Convém curar a neurose inflacionária
Pedro J. Bondaczuk
A economia brasileira nas
últimas semanas deu mostras de um relativo superaquecimento. Grandes
e numerosas transações foram efetuadas e a corrida dos consumidores
às lojas chegou a provocar uma certa apreensão em algumas
autoridades. Elas estão temerosas de que esse crescimento da demanda
venha a despertar o nocauteado monstro da inflação, colhido, de
surpresa, por um “potente cruzado”.
“Essa relativa euforia
consumista é boa ou ruim?”, deve estar se perguntando, angustiado,
o leitor, já um tanto alarmado. Depende, no entanto, das causas
dessa movimentação. Se o aumento do consumo decorre do medo de um
novo surto inflacionário futuro, o fenômeno não é sadio. Revela
que, psicologicamente, esse mal econômico que nos atormentou por
tanto tempo continua arraigado na mente da população. E todos sabem
que parte ponderável das anteriores taxas elevadas se devia às
expectativas de que elas, de fato, viessem a ser altas.

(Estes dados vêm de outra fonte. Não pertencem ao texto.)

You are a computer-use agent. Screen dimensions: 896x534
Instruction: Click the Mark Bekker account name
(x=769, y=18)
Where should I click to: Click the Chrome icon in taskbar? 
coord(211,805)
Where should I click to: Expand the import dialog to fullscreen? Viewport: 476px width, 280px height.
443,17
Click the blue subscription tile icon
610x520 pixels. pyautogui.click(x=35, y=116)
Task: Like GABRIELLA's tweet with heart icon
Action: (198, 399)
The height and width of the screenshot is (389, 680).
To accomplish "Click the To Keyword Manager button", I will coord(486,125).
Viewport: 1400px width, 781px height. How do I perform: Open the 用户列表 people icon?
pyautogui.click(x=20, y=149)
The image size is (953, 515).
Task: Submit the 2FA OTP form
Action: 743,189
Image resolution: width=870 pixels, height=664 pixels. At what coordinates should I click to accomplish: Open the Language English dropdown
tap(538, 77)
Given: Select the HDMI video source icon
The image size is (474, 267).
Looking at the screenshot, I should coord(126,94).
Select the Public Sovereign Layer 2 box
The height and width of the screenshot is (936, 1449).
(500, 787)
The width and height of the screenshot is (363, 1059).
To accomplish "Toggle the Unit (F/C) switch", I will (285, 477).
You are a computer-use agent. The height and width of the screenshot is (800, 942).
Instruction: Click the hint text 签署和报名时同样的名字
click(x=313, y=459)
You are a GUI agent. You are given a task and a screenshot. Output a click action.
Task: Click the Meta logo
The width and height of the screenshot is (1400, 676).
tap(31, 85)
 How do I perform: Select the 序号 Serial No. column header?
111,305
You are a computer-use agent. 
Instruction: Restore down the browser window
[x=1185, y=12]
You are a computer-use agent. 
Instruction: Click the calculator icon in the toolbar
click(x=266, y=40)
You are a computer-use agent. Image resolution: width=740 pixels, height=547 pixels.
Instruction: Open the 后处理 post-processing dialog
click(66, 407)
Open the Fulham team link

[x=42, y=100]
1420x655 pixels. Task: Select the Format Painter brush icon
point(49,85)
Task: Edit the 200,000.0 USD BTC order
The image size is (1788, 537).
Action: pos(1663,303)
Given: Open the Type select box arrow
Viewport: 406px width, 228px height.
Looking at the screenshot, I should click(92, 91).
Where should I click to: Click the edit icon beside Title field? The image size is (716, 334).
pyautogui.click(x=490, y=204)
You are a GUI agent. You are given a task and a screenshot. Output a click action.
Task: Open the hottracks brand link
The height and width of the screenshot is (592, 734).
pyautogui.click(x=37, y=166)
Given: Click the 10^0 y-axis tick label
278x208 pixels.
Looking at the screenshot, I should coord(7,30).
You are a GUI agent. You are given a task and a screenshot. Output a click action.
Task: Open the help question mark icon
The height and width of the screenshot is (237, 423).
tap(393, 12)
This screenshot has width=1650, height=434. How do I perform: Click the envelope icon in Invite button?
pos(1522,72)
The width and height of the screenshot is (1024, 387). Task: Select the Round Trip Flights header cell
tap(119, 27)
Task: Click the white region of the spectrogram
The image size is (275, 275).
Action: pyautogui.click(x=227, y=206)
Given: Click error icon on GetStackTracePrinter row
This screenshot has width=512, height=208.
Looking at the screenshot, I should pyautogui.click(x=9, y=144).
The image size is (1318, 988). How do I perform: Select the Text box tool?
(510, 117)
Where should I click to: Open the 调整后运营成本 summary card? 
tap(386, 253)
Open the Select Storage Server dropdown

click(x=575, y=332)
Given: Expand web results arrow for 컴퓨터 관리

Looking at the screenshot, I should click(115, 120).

É necessário extirpar esse
temor. E o segredo, para isso – muito simples, por sinal – foi
revelado, anteontem, numa entrevista, pelo ministro Dílson Funaro ao
“Jornal da Globo”: “tranqüilidade”. Ele aconselhou os
compradores a agirem naturalmente. Se precisarem comprar um
determinado bem e se tiverem dinheiro para isso, que comprem. Se não
necessitarem efetuar essa transação, que deixem suas economias na
caderneta de poupança, na certeza de que se decidirem, mais para a
frente, adquirir esse mesmo produto, ele estará custando a mesma
coisa que hoje.
Quando se tem uma moeda forte,
não há necessidade de precipitações para fazer compras. E nem de
se passar privações, temendo o dia de amanhã. Nada como agir
naturalmente. É claro que é muito difícil para a população
esquecer, da noite para o dia, os estragos que a inflação fez, até
pouco tempo atrás, em seu orçamento e, por conseqüência, em seu
padrão de vida.
Esse pesadelo, certamente,
deixou marcas profundas no comportamento da maioria, que só o tempo
poderá apagar. Mas é preciso que “não nos dispersemos”,
conforme foi a palavra de ordem do saudoso ex-presidente Tancredo
Neves, também nessa cruzada para apagar a componente psicológica da
inflação.
Entretanto, se o crescimento
da demanda refletir uma elevada dose de confiança do consumidor na
nova política econômica do governo e se vier acompanhada de
investimentos maciços no setor produtivo (tendência que se acentua
cada vez mais) e do competente aumento de produção (e,
principalmente, da produtividade), o processo é não só saudável,
como, até, indispensável. Implicará numa expansão do mercado
interno, na geração de milhões de empregos e no crescimento do
bolo da riqueza nacional.
Bastará, então, que a sua
distribuição seja mais justa do que no passado e que o governo
coloque, de fato, em ação seus arrojados projetos sociais, visando
eliminar os gigantescos bolsões de miséria existentes no País. O
comportamento das Bolsas de Valores, nos últimos dias, registrando
uma crescente afluência de investidos, abertura de capital de novas
empresas (como foi o caso, nesta semana, da Papel Simão) e a
elevação na aquisição de máquinas por parte das indústrias,
visando a sua expansão, é um dado sumamente positivo.
Havendo mais e melhores
mercadorias no mercado interno, não haverá demanda no mundo que
jogue outra vez a inflação para cima. E os empresários já
detectaram a favorabilidade do momento. Sentiram que, dada a
excelente conjuntura internacional, com os consumidores
norte-americanos e europeus ávidos por gastarem mais, em virtude da
euforia despertada pela queda do preço do petróleo no mercado
internacional e da descida das taxas de juros preferenciais, tudo o
que sobrar aqui dentro, encontrará, facilmente, comprador lá fora.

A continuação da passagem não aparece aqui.